Listed entries:
-.-.-
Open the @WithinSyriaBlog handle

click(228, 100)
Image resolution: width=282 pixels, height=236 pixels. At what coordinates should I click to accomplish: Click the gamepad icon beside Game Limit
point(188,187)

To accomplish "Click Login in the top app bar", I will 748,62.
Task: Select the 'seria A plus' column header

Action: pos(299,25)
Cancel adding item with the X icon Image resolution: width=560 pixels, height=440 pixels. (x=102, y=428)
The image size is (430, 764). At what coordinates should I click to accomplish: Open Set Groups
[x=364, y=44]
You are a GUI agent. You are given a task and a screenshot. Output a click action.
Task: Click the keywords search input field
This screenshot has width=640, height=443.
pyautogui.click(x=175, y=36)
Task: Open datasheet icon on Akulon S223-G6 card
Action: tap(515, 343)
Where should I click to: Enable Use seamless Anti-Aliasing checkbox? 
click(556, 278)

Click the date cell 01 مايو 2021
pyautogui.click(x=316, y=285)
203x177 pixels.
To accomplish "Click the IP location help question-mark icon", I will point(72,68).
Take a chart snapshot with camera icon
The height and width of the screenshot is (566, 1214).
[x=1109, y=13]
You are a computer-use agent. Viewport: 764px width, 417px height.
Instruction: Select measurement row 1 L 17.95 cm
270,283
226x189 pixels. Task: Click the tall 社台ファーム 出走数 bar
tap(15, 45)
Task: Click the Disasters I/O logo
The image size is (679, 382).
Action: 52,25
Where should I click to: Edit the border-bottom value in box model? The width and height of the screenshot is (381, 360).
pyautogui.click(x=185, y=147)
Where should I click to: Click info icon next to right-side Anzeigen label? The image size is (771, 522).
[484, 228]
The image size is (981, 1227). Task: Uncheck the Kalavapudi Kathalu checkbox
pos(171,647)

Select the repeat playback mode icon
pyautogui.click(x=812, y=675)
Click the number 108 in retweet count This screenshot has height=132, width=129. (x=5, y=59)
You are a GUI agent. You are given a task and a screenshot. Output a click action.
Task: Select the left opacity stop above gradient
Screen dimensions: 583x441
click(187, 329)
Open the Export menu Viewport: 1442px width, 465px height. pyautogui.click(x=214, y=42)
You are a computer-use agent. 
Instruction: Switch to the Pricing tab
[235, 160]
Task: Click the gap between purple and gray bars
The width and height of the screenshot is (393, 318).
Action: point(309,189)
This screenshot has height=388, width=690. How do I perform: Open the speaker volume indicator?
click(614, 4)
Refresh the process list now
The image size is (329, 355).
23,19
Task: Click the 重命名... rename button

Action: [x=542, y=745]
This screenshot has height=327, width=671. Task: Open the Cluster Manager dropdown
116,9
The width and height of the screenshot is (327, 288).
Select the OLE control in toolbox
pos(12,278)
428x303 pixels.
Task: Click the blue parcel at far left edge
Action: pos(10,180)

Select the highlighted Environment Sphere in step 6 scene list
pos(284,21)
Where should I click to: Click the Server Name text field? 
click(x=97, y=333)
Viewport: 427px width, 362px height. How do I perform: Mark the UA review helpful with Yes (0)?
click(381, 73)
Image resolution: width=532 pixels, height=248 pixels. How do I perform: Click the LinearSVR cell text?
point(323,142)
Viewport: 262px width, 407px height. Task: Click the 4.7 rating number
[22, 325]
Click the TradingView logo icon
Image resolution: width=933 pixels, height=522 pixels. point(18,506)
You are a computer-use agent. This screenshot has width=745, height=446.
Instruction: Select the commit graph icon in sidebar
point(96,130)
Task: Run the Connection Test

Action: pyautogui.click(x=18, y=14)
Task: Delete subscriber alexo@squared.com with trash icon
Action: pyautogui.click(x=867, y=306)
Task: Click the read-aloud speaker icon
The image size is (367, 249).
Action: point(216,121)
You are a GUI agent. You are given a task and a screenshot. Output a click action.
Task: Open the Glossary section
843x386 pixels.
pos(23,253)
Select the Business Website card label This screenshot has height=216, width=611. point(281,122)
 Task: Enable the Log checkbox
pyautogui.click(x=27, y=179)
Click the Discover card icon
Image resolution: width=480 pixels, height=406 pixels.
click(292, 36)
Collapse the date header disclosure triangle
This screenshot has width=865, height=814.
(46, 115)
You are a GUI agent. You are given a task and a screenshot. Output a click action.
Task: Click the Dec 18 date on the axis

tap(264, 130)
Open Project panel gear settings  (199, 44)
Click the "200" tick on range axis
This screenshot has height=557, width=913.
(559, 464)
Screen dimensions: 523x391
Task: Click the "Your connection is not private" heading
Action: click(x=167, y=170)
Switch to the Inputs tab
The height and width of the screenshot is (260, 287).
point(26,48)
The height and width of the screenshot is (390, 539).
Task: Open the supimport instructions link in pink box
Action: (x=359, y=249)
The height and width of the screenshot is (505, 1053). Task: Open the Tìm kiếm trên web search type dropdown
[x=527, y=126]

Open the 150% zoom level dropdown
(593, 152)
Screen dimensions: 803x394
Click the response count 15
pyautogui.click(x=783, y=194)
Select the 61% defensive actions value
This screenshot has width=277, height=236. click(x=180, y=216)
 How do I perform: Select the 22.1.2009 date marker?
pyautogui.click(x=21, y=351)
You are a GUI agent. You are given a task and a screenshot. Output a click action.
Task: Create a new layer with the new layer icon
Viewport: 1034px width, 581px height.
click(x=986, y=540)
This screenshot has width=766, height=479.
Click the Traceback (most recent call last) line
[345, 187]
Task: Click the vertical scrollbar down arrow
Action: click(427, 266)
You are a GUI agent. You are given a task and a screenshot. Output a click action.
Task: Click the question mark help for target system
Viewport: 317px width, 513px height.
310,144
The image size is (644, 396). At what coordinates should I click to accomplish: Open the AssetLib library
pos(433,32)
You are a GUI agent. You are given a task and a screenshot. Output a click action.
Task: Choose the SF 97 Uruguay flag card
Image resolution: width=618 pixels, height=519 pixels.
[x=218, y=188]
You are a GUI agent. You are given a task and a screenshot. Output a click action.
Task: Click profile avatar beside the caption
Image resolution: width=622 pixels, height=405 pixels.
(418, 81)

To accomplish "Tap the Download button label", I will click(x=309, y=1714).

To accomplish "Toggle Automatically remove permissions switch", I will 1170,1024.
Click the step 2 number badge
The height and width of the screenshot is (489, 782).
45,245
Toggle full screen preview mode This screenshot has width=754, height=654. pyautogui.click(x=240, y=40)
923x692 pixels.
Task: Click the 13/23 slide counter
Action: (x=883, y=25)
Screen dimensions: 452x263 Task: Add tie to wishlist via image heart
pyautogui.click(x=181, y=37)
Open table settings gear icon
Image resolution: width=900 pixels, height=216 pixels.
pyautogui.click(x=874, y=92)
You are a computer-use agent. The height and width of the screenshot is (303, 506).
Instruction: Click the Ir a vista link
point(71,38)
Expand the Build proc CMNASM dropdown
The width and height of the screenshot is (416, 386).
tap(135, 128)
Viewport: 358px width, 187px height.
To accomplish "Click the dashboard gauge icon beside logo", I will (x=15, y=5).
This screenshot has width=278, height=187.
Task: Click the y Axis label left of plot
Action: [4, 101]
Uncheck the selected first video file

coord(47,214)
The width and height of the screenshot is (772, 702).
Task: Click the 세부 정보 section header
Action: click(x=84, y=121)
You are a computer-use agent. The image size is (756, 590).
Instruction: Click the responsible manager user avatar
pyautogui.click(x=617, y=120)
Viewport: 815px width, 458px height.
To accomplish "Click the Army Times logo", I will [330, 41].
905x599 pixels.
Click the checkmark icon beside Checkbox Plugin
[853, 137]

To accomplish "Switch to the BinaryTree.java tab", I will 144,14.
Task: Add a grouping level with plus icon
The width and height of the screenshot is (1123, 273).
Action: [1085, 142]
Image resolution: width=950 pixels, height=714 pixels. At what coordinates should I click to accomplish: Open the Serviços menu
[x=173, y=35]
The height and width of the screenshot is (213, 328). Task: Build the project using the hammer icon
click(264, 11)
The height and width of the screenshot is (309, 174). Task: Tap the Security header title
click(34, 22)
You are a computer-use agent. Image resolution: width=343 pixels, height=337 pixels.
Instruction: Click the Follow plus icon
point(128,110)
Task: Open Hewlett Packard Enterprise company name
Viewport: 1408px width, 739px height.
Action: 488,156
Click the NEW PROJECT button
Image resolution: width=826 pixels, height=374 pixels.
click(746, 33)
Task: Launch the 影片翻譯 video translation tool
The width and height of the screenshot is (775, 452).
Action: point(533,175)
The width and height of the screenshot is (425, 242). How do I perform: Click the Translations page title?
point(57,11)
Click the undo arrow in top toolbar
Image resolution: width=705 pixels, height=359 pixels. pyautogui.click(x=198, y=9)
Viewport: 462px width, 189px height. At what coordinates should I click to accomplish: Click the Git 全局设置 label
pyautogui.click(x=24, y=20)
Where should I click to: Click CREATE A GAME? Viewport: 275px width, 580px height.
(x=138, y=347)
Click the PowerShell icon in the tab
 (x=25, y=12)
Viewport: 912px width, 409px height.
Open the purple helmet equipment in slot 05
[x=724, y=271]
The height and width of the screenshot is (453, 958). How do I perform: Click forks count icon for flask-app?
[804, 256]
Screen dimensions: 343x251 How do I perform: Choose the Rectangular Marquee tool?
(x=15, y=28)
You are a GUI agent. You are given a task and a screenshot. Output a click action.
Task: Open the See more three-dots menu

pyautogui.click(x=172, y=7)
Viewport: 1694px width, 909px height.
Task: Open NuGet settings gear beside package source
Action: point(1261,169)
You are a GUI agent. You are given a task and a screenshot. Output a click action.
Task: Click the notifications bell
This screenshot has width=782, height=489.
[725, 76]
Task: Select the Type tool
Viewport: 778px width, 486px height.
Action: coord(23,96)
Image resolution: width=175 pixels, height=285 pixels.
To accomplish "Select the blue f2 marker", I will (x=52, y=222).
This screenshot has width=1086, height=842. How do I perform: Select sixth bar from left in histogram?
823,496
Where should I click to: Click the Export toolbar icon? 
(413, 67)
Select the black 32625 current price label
-.-.-
What you are asked to do: Your task is to say how many lines in the entries above contain the word "computer". Please write only the number.

Response for this exercise: 6